--- Records for this task Enclosed Below ---

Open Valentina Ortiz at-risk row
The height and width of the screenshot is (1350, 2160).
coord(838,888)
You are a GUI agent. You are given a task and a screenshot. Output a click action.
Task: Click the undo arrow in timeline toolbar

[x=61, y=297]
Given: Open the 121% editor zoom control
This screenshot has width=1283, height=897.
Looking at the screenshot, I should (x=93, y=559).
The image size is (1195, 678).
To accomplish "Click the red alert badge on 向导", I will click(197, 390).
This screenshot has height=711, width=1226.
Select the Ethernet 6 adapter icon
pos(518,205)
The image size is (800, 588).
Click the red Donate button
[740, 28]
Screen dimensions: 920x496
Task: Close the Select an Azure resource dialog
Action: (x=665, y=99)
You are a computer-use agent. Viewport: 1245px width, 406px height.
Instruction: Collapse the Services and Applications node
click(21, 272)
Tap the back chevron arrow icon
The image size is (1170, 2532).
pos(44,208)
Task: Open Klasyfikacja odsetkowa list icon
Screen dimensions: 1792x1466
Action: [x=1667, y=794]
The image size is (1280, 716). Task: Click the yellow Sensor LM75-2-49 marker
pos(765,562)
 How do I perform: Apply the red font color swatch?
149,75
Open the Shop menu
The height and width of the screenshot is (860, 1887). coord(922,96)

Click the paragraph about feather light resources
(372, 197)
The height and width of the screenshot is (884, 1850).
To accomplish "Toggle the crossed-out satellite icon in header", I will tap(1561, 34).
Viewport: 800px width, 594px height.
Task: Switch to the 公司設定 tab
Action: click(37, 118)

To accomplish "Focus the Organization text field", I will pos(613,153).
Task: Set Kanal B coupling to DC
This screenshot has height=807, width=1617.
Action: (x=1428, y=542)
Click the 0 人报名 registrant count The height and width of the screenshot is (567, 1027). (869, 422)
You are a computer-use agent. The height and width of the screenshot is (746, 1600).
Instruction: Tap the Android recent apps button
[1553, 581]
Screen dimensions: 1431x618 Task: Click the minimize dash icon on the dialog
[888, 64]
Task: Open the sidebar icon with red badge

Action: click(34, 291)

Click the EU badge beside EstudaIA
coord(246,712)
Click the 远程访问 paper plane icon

--- End of Enclosed Records for this task ---

→ Exercise goal:
Provide the count of lines above that contain "computer", without any other words.

→ Response to this task:
2